(Collected data entries)
━━━━━━
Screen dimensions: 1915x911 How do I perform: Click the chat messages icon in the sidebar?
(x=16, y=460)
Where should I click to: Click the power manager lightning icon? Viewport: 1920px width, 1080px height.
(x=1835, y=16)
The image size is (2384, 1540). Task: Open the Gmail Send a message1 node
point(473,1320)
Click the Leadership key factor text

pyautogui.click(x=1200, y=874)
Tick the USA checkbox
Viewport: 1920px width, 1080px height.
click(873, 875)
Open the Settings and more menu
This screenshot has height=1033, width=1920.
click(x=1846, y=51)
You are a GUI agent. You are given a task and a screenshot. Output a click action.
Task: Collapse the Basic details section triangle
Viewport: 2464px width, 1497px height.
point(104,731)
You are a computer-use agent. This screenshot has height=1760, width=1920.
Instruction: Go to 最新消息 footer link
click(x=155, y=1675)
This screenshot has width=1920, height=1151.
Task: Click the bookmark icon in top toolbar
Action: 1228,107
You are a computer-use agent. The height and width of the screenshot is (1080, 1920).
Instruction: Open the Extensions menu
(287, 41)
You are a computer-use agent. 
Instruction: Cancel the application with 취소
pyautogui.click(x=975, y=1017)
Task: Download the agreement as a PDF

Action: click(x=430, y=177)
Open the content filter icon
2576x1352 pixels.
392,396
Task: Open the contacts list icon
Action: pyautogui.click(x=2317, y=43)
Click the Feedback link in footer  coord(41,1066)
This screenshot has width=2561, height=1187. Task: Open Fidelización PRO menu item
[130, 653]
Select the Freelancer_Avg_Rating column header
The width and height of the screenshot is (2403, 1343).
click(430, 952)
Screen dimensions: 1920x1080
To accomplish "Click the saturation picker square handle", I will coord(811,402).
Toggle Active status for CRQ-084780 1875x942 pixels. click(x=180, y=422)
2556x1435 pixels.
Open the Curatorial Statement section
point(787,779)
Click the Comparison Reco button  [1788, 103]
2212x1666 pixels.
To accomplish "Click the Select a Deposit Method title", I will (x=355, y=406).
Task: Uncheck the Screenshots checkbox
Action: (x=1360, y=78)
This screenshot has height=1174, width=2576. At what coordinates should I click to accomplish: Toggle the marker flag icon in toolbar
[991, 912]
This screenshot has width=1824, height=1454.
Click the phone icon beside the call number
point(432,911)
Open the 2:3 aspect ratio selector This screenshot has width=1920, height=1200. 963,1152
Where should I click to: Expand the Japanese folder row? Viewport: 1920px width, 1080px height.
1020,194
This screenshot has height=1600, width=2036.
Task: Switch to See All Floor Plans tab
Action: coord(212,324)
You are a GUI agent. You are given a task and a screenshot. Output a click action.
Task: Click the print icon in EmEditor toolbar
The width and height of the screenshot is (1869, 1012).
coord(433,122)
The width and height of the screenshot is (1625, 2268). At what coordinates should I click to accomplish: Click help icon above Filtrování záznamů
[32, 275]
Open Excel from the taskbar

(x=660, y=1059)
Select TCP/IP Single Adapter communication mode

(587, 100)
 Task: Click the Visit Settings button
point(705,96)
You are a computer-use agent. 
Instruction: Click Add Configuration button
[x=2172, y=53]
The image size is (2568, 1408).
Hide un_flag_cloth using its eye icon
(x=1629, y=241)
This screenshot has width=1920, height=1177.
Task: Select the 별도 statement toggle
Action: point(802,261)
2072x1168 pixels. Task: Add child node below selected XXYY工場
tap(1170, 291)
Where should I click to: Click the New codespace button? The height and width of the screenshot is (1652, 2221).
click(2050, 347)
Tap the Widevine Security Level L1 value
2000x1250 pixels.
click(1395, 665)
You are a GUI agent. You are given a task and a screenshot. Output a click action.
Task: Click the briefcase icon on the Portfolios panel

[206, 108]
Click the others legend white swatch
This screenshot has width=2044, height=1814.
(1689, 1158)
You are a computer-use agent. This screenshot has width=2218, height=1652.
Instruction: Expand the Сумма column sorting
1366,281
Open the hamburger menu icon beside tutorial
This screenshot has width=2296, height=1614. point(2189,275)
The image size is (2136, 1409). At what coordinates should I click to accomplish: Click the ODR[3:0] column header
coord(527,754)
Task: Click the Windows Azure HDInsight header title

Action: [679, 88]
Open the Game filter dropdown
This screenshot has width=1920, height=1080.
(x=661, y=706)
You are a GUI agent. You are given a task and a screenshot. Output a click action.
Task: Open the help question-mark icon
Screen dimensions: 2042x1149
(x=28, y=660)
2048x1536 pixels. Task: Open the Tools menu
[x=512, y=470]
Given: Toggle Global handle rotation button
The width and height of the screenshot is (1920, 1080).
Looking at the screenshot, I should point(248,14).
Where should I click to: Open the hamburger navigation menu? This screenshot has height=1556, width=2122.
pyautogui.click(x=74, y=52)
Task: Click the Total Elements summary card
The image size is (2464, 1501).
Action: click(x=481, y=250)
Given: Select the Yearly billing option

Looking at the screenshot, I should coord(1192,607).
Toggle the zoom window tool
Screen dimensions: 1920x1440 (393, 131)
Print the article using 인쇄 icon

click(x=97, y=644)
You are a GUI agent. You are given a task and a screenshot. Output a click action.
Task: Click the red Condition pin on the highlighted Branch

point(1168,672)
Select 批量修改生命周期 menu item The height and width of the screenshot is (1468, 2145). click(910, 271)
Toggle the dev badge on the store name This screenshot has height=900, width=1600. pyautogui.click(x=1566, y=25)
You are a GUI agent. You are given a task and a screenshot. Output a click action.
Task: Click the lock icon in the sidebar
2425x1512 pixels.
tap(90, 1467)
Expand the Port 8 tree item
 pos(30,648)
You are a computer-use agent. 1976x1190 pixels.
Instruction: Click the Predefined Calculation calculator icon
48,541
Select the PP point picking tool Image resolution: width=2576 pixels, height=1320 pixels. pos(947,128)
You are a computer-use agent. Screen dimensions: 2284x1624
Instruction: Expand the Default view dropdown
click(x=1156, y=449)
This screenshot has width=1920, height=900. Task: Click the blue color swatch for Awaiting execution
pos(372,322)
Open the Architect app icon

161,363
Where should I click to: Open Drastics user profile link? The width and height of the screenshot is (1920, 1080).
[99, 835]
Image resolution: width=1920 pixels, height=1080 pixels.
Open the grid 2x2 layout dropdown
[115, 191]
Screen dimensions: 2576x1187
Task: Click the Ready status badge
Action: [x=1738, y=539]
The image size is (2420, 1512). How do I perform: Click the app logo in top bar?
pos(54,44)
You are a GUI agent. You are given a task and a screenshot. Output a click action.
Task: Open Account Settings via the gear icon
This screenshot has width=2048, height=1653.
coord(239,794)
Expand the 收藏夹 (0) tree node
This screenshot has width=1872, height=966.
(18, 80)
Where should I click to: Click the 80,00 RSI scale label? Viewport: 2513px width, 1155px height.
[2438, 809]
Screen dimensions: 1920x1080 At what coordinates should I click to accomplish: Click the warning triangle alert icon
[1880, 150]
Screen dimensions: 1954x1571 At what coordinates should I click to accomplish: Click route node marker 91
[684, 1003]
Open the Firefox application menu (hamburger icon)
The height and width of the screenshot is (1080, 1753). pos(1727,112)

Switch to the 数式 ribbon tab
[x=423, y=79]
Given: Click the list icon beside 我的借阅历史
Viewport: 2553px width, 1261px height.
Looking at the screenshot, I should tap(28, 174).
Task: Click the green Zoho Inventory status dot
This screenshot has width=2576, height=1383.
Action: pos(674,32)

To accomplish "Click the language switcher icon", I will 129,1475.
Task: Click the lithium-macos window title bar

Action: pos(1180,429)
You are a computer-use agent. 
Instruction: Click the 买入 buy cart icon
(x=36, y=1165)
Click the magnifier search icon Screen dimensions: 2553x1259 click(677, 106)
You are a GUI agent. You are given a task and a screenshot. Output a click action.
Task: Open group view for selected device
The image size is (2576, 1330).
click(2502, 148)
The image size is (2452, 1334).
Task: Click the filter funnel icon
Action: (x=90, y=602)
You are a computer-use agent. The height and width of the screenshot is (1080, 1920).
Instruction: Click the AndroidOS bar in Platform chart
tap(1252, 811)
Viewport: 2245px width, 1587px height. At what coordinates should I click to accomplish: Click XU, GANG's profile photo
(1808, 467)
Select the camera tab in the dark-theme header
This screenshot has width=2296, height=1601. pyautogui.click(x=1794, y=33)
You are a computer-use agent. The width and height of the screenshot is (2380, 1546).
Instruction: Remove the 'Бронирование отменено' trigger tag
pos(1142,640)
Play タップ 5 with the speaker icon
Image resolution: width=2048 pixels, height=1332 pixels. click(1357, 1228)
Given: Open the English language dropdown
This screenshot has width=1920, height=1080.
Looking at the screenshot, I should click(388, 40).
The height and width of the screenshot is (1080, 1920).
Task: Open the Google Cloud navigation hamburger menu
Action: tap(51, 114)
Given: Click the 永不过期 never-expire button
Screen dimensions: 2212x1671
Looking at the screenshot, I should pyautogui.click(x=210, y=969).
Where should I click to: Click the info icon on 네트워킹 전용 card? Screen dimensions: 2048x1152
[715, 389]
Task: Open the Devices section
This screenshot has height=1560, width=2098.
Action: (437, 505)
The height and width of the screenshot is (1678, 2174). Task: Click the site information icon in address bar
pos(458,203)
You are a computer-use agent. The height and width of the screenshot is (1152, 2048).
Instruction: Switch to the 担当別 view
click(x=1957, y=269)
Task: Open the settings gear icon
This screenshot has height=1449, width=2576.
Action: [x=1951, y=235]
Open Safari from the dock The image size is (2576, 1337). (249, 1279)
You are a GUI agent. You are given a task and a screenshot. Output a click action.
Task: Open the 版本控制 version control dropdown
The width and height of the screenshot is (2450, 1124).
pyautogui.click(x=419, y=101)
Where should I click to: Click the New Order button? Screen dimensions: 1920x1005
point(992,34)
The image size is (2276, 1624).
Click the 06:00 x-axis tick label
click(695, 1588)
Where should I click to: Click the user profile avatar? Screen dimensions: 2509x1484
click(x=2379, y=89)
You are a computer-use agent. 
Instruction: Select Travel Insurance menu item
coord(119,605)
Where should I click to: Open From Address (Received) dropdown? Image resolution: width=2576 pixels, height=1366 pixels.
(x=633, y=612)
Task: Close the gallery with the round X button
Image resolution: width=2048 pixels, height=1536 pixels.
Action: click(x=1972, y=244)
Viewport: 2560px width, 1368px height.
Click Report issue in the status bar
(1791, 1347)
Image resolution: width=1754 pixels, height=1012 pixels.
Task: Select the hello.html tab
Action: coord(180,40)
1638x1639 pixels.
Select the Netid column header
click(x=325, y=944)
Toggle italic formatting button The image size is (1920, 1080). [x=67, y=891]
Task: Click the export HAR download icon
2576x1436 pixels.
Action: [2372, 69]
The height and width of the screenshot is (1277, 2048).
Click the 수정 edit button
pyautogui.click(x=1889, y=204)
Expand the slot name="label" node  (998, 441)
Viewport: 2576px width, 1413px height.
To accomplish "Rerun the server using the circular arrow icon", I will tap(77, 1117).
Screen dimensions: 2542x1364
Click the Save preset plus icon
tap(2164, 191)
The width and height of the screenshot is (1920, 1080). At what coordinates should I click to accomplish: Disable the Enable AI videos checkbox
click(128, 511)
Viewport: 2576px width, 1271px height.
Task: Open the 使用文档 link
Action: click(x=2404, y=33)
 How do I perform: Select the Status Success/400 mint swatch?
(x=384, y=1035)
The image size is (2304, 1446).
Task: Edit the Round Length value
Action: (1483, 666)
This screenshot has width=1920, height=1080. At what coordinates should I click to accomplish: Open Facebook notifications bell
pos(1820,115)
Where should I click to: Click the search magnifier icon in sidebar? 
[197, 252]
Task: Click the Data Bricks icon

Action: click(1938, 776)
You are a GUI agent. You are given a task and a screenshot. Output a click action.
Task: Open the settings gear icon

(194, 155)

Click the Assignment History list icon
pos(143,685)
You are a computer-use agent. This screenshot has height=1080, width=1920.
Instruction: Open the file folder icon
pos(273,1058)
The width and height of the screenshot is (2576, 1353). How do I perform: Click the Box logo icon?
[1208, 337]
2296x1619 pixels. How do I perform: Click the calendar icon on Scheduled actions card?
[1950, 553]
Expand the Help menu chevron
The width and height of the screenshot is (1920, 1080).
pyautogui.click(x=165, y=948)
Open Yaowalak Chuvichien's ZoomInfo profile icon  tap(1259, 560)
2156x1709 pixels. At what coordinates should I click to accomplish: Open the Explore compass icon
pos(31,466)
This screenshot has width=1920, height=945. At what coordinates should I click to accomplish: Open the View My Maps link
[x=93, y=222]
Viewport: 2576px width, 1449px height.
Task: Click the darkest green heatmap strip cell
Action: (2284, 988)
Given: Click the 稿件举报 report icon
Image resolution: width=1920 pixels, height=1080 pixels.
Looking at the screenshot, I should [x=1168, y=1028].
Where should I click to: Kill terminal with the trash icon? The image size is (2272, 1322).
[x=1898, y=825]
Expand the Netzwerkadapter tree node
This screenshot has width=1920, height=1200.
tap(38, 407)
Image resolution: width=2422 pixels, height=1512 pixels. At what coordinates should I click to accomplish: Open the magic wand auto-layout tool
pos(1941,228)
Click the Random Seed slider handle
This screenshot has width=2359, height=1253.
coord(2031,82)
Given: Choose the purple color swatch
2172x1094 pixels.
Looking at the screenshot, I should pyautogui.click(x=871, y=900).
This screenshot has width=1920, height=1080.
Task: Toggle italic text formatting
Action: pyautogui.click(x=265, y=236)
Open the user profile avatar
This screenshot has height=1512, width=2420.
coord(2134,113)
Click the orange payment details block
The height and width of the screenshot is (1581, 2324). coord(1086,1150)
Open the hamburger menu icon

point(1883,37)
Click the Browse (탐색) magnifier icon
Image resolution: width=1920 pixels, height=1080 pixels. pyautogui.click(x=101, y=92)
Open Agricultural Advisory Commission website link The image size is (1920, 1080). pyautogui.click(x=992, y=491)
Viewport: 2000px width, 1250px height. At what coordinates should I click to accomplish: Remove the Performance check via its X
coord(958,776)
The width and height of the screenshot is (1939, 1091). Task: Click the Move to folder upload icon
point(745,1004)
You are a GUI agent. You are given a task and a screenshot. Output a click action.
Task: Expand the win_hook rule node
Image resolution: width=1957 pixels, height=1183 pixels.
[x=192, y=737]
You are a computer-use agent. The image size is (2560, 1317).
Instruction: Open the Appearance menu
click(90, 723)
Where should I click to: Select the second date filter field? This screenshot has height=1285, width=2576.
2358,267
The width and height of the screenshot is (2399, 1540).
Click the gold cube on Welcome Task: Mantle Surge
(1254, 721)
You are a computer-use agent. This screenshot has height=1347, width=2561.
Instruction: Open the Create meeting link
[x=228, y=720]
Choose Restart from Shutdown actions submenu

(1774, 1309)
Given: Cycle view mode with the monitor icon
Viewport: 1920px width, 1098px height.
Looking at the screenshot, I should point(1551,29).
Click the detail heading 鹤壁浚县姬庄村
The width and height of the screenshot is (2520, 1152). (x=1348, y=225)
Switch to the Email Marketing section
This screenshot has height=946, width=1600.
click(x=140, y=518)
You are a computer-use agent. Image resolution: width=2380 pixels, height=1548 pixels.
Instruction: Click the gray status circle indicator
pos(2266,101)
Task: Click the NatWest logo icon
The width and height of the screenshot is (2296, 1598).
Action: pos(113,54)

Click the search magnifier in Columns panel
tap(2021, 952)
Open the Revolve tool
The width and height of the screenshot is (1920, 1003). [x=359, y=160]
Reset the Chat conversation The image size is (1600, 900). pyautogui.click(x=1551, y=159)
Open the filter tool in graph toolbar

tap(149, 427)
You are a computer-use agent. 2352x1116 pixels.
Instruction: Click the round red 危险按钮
━━━━━━
### TASK DIRECTIONS
Among the records above, extract exactly the lines from the line with "Open the Curatorial Statement section" to the line with "Open the 2:3", both lines included, and leave out the rest.

### SOLUTION TO THE EXERCISE
Open the Curatorial Statement section
point(787,779)
Click the Comparison Reco button  [1788, 103]
2212x1666 pixels.
To accomplish "Click the Select a Deposit Method title", I will (x=355, y=406).
Task: Uncheck the Screenshots checkbox
Action: (x=1360, y=78)
This screenshot has height=1174, width=2576. At what coordinates should I click to accomplish: Toggle the marker flag icon in toolbar
[991, 912]
This screenshot has width=1824, height=1454.
Click the phone icon beside the call number
point(432,911)
Open the 2:3 aspect ratio selector This screenshot has width=1920, height=1200. 963,1152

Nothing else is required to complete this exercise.